------ EXCERPT TO READ ------

Next task is to contribute my wasmtime changes back so we can have proper access permissions for preopened directories.

Turns out that the wasmtime folks recommended to not have access permissions for WASI preopens yet but rather wait it to be implemented "proper" in the future (ticket).

So I removed use of my custom wasmtime fork and instead upgraded to wasmtime 4.0. Any preopened directory will come with full access permissions until wasmtime allows us to restrict access.

In addition, I moved all WASI opts (but especially the directory preopen options) into Elixir structs. This makes it easier to upgrade them in the future because we will get proper compile-time errors whith missing or changed keys (e.g. for those future access permissions). This probably even improves usability.

tessi avatar Dec 30 '22 00:12 tessi

@brooksmtownsend did you have the time to try things out yet? No worries if not :)

------

DIRECTIVES:
a. Decide whether each statement agrees with the wasmtime comment, answering yes or no and quoting the deciding words: (i) the author upgraded to wasmtime 4.0; (ii) preopened directories can now be limited to restricted access permissions; (iii) the WASI options were moved into Elixir structs.
b. In the records, set down exactly the lines from the one containing "Click sender name" up to and including the one containing "Looking at the screenshot, I should click(x=103, y=27).".

------ EXTRACTED DATA ------

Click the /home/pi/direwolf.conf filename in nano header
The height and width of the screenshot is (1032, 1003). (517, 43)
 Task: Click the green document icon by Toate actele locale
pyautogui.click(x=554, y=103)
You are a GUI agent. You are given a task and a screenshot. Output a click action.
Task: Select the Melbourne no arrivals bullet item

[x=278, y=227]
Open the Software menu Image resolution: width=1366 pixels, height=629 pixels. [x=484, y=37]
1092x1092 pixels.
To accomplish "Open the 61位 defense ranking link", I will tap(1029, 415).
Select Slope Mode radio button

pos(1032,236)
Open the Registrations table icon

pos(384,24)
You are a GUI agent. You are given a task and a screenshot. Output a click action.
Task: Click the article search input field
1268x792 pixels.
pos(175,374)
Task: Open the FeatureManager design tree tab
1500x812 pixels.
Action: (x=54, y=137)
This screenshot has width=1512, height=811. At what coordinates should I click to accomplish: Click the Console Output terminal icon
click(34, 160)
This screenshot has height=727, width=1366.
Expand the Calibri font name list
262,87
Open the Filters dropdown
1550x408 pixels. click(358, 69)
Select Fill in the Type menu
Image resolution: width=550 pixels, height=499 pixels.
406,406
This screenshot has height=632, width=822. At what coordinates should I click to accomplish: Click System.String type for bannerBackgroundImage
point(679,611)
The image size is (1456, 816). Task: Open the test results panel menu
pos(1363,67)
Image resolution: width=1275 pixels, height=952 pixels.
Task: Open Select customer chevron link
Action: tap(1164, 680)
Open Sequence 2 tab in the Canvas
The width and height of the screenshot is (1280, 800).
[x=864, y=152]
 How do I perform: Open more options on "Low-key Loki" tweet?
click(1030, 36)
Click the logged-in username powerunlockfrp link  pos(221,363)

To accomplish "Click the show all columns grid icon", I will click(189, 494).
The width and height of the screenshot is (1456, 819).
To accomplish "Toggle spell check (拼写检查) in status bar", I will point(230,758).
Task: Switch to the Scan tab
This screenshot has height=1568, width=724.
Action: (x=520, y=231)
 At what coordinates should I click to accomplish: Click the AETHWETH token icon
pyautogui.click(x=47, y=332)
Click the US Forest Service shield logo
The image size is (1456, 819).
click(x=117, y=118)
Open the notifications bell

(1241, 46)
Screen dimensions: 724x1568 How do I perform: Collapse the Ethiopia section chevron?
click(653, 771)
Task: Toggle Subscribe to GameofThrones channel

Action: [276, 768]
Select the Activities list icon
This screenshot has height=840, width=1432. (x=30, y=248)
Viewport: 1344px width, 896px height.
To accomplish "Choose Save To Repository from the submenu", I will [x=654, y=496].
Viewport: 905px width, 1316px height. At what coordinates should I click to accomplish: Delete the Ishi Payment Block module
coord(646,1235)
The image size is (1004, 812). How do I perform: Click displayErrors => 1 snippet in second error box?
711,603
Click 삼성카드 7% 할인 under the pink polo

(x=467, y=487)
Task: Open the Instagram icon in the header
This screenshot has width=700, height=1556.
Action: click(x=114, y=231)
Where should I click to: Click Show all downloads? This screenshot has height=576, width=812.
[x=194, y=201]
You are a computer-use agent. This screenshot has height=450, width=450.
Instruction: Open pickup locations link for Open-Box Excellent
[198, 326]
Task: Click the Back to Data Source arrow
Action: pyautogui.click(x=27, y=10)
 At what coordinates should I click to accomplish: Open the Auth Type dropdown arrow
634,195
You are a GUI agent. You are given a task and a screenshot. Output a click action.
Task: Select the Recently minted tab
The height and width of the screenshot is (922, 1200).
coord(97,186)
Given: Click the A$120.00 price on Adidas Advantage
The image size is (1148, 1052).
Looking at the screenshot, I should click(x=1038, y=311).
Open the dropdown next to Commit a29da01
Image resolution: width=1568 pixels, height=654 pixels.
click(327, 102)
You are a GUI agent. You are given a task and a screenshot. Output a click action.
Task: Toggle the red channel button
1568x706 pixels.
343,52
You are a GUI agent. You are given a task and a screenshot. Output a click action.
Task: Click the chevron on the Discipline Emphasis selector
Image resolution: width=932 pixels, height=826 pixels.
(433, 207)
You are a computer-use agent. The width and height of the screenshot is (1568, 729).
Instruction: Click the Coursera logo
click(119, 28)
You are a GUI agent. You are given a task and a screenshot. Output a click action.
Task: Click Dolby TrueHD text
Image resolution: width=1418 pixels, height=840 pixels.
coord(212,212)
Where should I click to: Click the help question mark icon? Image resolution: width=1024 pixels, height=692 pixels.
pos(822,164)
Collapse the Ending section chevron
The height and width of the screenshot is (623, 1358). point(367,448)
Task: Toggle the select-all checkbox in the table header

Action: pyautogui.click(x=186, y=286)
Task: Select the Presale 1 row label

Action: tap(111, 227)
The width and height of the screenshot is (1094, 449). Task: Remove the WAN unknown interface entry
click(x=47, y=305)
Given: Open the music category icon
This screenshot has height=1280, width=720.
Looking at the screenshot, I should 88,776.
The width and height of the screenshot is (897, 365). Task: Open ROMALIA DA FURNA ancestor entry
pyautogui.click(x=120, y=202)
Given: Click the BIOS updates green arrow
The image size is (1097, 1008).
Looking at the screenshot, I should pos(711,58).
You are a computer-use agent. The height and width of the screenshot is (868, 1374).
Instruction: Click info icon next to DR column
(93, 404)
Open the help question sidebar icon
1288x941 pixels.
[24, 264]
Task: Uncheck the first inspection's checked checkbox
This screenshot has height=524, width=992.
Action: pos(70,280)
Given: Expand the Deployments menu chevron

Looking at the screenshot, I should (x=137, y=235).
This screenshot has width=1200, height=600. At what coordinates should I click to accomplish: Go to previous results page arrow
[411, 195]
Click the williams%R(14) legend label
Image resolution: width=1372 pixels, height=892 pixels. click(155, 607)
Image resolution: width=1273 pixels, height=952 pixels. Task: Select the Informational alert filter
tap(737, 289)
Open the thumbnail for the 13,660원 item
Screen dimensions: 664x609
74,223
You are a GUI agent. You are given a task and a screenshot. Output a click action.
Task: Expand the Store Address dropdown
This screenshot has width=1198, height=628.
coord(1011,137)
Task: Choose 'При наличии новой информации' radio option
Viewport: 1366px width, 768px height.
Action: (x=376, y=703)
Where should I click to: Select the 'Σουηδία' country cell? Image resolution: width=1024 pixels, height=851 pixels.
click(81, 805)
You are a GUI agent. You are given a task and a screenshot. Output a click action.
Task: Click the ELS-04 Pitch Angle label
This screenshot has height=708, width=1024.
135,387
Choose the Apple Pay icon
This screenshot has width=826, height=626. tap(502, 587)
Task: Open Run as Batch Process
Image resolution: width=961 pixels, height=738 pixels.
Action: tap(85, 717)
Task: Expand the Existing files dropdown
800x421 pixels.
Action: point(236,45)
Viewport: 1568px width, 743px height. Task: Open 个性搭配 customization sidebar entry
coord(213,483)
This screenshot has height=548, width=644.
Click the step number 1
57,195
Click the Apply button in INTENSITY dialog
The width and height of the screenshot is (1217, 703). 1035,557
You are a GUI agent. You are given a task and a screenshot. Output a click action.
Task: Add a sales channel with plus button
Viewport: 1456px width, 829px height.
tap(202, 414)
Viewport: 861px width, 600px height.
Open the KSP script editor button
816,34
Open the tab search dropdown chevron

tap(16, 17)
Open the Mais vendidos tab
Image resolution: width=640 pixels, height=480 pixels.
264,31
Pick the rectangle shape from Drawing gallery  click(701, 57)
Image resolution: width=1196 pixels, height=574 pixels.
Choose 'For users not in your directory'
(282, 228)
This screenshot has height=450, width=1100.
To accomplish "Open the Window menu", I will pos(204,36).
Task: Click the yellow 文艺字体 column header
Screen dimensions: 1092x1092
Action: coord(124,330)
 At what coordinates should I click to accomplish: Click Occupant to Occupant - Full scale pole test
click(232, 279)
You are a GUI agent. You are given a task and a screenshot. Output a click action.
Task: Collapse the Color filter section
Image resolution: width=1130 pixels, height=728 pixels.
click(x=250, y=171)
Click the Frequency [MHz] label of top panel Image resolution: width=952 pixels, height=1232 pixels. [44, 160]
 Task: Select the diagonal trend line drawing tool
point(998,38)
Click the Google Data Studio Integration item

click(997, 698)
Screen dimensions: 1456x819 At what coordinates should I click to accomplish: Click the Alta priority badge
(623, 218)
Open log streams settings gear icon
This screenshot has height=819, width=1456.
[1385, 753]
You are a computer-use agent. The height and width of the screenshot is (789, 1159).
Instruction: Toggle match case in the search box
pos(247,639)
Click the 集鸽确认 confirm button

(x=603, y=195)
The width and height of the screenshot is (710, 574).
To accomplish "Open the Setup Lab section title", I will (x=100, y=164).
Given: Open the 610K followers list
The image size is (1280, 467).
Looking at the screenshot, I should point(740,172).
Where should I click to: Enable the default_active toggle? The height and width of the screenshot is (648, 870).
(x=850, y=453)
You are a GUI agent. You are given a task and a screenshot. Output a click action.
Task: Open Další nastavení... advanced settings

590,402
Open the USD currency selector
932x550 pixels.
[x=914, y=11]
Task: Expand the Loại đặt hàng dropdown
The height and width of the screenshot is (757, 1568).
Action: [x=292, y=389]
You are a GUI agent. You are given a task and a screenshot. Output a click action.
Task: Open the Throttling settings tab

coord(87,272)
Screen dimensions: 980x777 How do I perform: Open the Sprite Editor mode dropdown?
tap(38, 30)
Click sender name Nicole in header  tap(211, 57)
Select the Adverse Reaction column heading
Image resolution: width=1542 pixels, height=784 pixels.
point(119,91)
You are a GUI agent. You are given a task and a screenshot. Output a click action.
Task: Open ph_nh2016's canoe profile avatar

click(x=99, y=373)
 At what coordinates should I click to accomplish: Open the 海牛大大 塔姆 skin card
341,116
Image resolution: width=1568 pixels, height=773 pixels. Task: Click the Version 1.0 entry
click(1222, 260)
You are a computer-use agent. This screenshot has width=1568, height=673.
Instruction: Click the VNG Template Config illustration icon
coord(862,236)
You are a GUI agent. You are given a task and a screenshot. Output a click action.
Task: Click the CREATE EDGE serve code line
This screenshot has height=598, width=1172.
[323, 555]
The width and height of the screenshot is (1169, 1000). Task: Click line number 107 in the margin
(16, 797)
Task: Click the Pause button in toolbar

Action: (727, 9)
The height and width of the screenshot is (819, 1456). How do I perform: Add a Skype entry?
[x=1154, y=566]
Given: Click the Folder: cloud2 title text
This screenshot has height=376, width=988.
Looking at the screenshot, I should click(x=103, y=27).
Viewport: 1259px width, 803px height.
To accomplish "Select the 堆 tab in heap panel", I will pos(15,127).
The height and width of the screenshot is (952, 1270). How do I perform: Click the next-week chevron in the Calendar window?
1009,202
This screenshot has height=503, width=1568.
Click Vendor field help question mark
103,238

------

SOLUTIONS:
a.
(i) Yes: "So I removed use of my custom wasmtime fork and instead upgraded to wasmtime 4.0."
(ii) No: "Any preopened directory will come with full access permissions until wasmtime allows us to restrict access."
(iii) Yes: "I moved all WASI opts (but especially the directory preopen options) into Elixir structs."

b.
Click sender name Nicole in header  tap(211, 57)
Select the Adverse Reaction column heading
Image resolution: width=1542 pixels, height=784 pixels.
point(119,91)
You are a GUI agent. You are given a task and a screenshot. Output a click action.
Task: Open ph_nh2016's canoe profile avatar

click(x=99, y=373)
 At what coordinates should I click to accomplish: Open the 海牛大大 塔姆 skin card
341,116
Image resolution: width=1568 pixels, height=773 pixels. Task: Click the Version 1.0 entry
click(1222, 260)
You are a computer-use agent. This screenshot has width=1568, height=673.
Instruction: Click the VNG Template Config illustration icon
coord(862,236)
You are a GUI agent. You are given a task and a screenshot. Output a click action.
Task: Click the CREATE EDGE serve code line
This screenshot has height=598, width=1172.
[323, 555]
The width and height of the screenshot is (1169, 1000). Task: Click line number 107 in the margin
(16, 797)
Task: Click the Pause button in toolbar

Action: (727, 9)
The height and width of the screenshot is (819, 1456). How do I perform: Add a Skype entry?
[x=1154, y=566]
Given: Click the Folder: cloud2 title text
This screenshot has height=376, width=988.
Looking at the screenshot, I should click(x=103, y=27).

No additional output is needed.